** Opening Passage shown block **

Examining the Feasibility of Exon Skipping as a Potential Gene Therapy for USH1F Patients

Presenter: Willem Griffiths

Faculty Mentor: Jennifer Phillips, Judy Pierce

Presentation Type: Poster 65

Primary Research Area: Science

Major: Biology

Usher syndrome (USH) is the most frequent cause of hereditary deaf-blindness, accounting for over 50% of the deaf- blind population. USH type 1F, one of the most severe forms of USH, is rare globally, but the Founder effect has made it the most prevalent type of USH in the Ashkenazi Jewish population. USH1F patients have profound congenital deafness and early-onset progressive vision loss due to photoreceptor degeneration. USH1F is caused by mutations in the PCDH15 gene, which encodes a large, multidomain cell adhesion protein. The truncated PCDH15 protein disrupts the organization of stereocilia in the inner ear and leads to dysfunction and eventual death in photoreceptor cells. Due to the size and complex alternative splicing of PCDH15, the straightforward gene-replacement therapies being pursued for other forms of USH are not feasible for this gene. We are testing the feasibility of using an antisense splice-inhibitor to delete Exon 8 from the PCDH15 transcript. Although the resulting protein would be slightly shorter than normal, all downstream functional domains would remain intact, so it is possible that this modified form of PCDH15 would maintain its functional integrity in the absence of Exon 8. Zebrafish mutants with nonsense mutations in the orthologous pcdh15 exon have been generated via targeted mutagenesis using CRISPR/Cas9 gene editing. These loss of function mutants display phenotypes characteristic of human USH1F. The Exon 8 splice-blocking oligonucleotides will be tested on these mutants in order to determine whether the modified pcdh15 protein can rescue the phenotype.

** Closing Passage shown block **
** Opening Dataset block **

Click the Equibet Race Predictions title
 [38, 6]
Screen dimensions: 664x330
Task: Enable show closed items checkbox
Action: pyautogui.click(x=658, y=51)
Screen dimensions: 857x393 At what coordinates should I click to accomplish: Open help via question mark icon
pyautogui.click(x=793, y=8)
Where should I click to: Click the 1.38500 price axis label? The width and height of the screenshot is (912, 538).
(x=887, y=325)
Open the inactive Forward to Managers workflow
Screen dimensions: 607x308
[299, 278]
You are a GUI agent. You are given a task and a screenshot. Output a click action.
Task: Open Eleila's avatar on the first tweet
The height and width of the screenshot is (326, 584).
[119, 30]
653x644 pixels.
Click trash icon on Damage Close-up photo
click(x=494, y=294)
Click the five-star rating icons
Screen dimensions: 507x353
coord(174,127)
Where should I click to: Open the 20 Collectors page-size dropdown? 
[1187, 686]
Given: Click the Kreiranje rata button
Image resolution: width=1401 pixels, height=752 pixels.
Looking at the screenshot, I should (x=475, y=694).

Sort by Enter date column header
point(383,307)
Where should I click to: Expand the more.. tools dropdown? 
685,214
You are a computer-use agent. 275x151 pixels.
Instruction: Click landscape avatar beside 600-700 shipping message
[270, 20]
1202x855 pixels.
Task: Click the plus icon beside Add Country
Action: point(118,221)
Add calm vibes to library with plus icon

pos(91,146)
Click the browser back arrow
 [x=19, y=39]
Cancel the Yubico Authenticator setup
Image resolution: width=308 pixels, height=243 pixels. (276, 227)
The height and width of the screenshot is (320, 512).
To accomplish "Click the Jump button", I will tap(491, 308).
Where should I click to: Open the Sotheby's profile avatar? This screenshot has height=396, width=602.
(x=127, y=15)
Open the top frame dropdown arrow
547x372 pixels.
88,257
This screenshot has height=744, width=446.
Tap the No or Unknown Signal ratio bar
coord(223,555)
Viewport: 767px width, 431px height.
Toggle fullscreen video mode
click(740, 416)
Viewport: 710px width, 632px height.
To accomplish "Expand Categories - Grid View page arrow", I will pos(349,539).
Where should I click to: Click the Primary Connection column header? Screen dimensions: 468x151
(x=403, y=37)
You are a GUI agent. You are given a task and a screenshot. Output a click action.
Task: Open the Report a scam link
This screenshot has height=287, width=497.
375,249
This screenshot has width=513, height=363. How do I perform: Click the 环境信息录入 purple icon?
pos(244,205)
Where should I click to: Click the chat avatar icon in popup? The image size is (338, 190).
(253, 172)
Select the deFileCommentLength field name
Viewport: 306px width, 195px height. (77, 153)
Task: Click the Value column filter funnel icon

** Closing Dataset block **

* Directions for this task:
Answer these questions from the Usher syndrome abstract:
(a) Mutations in which gene cause USH1F?
(b) Which exon would the antisense splice-inhibitor delete?
(c) What gene-editing method was used to make the zebrafish mutants?
The records have nothing to do with the Usher syndrome abstract.

* Result of this exercise:
(a) PCDH15
(b) Exon 8
(c) CRISPR/Cas9